Built a safe home for spawning ideas, children, poetry. Added, didn’t subtract; multiplied illusions, marches, chanting; hauled a brick, a stone, a beam. Can safe space really be walled off?
The Carolina Wren flew up fine fluff in its bill hopped onto my cabinet to feather its nest. Am I the predator it’s fighting against? Can it abandon its own young?

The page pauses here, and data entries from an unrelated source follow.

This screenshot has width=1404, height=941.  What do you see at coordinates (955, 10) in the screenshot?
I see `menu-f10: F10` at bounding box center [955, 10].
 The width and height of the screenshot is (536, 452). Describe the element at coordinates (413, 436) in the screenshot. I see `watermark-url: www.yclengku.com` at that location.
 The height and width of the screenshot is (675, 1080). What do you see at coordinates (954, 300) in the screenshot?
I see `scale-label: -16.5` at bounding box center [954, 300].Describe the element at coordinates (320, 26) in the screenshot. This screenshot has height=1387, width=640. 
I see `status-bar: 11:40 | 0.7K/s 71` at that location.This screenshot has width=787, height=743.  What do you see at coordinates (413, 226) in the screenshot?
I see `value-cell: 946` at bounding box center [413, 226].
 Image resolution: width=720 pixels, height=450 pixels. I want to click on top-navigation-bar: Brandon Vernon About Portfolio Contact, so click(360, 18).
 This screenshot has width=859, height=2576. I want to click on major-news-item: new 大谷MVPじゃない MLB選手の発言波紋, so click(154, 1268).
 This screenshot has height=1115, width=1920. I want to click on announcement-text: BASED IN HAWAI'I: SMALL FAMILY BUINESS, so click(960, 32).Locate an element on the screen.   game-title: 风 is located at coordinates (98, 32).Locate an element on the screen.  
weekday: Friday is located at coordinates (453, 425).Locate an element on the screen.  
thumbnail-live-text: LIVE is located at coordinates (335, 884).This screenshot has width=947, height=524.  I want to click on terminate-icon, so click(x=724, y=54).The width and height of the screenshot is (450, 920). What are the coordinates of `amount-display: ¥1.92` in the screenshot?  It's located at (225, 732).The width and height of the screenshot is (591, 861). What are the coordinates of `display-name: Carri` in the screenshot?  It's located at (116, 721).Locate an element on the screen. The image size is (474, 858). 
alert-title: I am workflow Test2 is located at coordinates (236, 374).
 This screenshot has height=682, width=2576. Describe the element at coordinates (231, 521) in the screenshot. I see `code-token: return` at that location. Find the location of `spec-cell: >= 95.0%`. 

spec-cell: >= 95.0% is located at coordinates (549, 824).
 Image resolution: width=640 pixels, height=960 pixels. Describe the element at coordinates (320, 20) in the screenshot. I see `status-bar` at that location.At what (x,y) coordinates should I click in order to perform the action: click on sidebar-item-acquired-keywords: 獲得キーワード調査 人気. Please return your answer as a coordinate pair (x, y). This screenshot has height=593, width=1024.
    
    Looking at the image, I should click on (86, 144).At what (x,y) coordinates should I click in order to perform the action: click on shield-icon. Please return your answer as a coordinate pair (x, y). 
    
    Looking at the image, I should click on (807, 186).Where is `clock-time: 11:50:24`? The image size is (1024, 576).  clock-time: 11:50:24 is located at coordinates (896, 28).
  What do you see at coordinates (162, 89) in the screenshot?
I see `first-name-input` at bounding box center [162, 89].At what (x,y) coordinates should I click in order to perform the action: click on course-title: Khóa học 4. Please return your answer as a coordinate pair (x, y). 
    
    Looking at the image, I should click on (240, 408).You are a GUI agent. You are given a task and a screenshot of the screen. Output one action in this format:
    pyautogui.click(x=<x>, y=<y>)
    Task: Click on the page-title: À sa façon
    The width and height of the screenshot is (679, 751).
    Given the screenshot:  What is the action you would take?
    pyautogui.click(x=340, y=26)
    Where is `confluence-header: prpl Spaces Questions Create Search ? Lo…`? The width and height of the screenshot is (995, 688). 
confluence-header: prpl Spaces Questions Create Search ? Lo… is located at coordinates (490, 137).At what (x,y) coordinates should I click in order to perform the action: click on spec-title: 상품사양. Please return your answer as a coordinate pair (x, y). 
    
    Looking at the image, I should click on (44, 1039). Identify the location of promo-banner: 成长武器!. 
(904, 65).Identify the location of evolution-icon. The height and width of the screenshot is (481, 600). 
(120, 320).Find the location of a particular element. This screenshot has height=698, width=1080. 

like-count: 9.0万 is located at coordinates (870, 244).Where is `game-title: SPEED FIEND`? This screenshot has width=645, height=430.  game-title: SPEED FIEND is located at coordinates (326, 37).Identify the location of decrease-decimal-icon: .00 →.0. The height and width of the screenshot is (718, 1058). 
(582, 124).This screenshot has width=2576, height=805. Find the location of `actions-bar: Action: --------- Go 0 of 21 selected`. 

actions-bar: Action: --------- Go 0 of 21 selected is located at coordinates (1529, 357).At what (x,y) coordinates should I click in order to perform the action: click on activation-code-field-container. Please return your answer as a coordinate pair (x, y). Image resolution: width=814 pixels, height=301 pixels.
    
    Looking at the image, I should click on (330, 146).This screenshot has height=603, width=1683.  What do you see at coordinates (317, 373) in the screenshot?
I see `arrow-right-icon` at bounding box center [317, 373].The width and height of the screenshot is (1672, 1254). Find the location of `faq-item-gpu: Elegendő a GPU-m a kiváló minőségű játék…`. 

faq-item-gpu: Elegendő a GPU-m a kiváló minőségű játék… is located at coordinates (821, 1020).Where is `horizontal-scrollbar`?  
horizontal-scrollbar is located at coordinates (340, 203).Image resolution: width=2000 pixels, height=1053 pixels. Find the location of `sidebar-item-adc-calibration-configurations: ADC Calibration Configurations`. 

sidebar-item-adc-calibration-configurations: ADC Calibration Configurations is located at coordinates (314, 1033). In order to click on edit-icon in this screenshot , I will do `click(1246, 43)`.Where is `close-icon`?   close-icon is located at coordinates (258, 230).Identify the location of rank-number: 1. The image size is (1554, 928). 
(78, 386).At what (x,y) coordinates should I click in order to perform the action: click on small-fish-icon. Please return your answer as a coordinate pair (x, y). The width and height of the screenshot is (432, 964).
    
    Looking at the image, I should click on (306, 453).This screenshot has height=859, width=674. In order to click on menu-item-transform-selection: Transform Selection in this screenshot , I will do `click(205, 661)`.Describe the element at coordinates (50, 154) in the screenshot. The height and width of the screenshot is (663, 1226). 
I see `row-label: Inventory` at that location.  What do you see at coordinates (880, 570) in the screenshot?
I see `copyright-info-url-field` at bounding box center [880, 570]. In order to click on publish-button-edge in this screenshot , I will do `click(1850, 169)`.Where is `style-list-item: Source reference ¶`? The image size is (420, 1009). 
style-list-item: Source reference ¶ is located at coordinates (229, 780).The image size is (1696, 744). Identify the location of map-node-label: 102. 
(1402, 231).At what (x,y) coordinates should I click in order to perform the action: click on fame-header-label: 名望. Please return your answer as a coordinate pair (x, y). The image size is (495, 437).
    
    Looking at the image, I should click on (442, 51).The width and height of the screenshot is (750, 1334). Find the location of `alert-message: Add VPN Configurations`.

I seemed safe in my home Coronavirus notwithstanding. Gym at the Y? I don’t think so. Swim at Ocean Grove? Are you serious? Distancing myself and wearing a mask? Can I just shelter in poems?
The young deer turned its head towards me. Stationary on the pond’s edge, it trotted behind a tree disappeared into greenery, its home a sliver of woods. Can safe space long be hidden?
I shrank away behind my mask friends uninvited to my home; no trains rides into Philly; shunned protests in Malvern. My own safety is paramount: Can I seal off my home for good?
The bluejay screeched his red-tailed hawk imitation to scare off his competitors from my bounteous feeder. It worked! He is not who he seems. Can a home be disrupted at will?
To shout Black Lives Matter would drive away my family from our weekly Zooms; would seem to appropriate 400 years of struggle; would pop the bubble I’ve created. Can I compose at home, Black lives denied?